A netting of vines and thin branches grew around the base of the four
smaller spires, and had been pruned to extend horizontally until it joined with the vines of its neighboring spires, making a kind of natural fence. It was tall too and made it hard to see inside the temple grounds. The growling-moans of the Ursaj’s native tongue emanated from inside the vine-fence–hundreds of the creatures if Maely guessed right.
The vine fence writhed and moved like a den of rattlesnakes, and the branches and leaves parted of their own accord to allow an Ursaj to exit the temple grounds. He wasn’t as big as Gryyth, and his black fur was mottled with gray. The bear-man’s left eye was permanently squinted shut and patches of missing fur revealed a diagonal scar crossing the closed lid from crown to cheek.

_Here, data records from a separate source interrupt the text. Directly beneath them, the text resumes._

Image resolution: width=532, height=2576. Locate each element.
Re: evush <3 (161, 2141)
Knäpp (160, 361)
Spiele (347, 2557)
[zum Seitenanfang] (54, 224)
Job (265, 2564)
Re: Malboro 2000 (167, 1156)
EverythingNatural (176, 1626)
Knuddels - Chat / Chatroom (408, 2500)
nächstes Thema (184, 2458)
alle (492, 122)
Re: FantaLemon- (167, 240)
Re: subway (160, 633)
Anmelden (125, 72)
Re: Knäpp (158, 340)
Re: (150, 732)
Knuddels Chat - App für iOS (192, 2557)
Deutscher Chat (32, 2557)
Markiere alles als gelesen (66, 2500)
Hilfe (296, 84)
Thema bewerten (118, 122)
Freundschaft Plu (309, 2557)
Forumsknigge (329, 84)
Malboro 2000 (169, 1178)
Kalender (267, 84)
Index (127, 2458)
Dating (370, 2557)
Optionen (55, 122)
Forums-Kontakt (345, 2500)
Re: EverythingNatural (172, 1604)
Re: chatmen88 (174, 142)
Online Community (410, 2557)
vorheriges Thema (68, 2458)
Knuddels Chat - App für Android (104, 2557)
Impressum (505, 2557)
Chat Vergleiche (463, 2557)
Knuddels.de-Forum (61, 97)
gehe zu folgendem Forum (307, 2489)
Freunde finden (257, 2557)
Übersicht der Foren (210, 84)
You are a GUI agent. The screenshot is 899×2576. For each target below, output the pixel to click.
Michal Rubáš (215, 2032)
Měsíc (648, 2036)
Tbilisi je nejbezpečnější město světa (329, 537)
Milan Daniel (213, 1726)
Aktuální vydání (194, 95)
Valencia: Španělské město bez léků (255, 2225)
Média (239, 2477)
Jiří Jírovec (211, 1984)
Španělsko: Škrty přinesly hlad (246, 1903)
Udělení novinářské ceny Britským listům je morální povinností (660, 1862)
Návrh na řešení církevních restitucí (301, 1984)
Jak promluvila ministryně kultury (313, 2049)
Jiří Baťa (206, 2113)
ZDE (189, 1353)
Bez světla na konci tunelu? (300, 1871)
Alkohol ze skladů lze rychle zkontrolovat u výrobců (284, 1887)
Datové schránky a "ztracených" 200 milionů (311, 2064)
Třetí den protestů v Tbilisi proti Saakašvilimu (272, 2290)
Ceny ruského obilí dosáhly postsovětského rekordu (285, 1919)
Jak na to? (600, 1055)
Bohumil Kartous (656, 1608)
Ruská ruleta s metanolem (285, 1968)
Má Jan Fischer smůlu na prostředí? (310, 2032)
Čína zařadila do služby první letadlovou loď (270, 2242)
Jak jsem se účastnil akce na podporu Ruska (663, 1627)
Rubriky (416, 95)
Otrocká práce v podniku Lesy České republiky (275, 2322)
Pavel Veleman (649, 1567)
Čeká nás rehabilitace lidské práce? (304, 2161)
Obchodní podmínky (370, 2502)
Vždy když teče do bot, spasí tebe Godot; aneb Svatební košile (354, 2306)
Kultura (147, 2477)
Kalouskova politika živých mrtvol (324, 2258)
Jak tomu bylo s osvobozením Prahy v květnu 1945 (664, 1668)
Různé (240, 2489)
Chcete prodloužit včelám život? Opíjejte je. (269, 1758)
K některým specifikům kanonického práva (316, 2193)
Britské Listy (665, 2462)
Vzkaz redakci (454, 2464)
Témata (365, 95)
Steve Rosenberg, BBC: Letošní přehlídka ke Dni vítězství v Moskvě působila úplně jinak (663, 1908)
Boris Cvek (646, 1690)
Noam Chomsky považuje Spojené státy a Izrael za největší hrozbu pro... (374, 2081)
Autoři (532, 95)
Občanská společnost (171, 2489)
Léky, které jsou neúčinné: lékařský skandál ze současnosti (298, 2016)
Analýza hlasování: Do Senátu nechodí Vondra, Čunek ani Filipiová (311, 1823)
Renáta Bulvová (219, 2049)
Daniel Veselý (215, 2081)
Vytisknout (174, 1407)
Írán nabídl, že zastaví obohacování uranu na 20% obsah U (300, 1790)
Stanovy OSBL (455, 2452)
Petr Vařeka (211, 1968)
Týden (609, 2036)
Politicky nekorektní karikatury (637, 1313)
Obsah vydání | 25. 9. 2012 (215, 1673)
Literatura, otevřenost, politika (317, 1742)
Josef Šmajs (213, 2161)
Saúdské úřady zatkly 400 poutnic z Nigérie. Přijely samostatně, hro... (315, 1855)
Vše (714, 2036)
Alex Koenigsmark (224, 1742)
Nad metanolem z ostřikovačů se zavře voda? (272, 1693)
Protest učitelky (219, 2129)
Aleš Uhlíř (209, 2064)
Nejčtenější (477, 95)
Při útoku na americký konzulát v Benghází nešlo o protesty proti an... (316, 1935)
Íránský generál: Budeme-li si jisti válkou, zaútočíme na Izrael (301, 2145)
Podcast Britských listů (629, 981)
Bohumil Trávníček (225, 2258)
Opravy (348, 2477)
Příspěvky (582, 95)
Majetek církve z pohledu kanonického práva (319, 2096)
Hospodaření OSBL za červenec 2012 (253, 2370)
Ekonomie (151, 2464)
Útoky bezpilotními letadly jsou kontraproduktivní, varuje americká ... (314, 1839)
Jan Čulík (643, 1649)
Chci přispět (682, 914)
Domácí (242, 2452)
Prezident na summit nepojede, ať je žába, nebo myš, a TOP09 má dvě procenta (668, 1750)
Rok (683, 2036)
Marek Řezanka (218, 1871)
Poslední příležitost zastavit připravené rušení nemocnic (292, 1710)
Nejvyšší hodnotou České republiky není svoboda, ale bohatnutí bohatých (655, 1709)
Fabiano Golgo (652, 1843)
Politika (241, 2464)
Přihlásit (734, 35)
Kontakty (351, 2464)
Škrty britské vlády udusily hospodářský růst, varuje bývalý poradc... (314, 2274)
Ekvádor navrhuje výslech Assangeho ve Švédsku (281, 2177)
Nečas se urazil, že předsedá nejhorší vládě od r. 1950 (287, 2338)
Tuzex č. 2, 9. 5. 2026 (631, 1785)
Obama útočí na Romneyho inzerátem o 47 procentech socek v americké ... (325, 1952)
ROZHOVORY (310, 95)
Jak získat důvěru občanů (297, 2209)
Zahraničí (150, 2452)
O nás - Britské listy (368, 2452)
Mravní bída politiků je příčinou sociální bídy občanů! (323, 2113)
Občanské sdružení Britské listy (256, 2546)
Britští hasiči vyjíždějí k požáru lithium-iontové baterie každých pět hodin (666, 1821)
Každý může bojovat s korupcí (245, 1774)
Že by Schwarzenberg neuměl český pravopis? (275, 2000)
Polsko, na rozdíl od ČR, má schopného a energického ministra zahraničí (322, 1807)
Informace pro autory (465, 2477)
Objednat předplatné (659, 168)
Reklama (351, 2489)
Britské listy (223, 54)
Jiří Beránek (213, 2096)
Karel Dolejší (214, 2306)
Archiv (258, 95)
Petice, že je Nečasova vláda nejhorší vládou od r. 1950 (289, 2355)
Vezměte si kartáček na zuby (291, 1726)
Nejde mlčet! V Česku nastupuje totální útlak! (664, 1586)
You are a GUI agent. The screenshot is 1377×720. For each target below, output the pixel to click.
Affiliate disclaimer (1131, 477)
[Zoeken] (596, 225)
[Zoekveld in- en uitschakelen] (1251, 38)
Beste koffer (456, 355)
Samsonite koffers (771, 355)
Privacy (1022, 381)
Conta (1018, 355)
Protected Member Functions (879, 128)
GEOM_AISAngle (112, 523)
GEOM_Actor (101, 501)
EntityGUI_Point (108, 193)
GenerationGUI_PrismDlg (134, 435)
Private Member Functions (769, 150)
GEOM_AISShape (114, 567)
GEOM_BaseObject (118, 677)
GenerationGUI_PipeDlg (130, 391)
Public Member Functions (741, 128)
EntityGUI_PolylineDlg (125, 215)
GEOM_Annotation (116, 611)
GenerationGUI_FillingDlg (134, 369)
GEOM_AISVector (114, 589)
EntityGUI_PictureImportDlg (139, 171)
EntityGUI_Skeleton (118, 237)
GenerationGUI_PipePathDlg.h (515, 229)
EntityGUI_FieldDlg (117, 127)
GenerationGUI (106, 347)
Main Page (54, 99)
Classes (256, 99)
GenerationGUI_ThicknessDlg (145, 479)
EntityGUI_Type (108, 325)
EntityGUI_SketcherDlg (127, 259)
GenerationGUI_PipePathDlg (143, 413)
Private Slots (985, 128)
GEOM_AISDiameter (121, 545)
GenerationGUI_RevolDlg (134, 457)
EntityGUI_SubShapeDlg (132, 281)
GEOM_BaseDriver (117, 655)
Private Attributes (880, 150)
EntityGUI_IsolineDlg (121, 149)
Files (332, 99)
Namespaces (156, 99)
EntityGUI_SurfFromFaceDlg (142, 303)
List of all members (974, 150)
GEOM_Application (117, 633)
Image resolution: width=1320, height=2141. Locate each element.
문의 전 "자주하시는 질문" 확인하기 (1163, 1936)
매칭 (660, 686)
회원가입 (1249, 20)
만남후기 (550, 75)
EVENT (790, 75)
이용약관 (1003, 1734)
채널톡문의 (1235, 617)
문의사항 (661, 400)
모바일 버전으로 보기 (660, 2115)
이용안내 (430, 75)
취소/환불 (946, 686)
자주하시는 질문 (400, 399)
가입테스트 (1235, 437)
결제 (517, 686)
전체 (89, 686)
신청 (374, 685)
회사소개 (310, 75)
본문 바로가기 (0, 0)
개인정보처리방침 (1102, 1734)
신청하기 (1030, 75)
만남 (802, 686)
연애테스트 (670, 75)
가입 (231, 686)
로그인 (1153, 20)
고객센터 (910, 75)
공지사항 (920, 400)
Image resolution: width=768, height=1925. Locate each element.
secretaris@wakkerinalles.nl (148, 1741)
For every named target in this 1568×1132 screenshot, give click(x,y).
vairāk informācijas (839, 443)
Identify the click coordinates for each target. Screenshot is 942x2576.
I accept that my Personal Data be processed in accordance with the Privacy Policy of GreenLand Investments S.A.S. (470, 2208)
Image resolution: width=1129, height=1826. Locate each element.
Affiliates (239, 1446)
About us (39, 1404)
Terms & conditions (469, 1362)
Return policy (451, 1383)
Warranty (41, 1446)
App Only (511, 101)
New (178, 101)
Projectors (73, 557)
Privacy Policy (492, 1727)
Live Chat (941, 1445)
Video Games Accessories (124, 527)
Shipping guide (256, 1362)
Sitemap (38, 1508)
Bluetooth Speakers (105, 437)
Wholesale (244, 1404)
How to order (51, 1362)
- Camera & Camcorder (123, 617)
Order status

“Wait here, cub,” Gryyth rumbled.
Maely ignored him and continued to help him walk as he approached the other Ursaj. An exasperated growl was the only reproof Maely got, a reaction due in part to Gryyth’s increasing pain and weakness. They’d run out of poppy, and Gryyth’s fever had returned. Combined with the bear-man’s stubborn commitment to fast, his condition had worsened over the last two days of travel.
Maely was supposed to fast too, but her self-denial was more a matter of imposed necessity than spiritual ritual. She’d run out of her secret store of jerky early on in their journey, and had resorted to eating wild berries and bamboo shoots to stave off hunger. The pains of her personal famine reasserted themselves with a vengeance upon smelling the unmistakable scent of cooking meat wafting from inside the temple grounds. They were feasting in there, and Maely wanted in more badly than she’d ever wanted anything in her life–at that moment anyway.
“Glynn,” Gryyth rumbled.
The smaller Ursaj roared in delight and fell to all fours as he ran up to them. “You yet live, cub!”
Maely didn’t know what else was said as the two broke into their guttural, moaning language. Clearly the older Ursaj knew Gryyth, and they were friends or family or something, because he attempted to embrace him. He stopped when he noticed Gryyth’s wounds, and his jovial sounding moans, turned to clipped growls.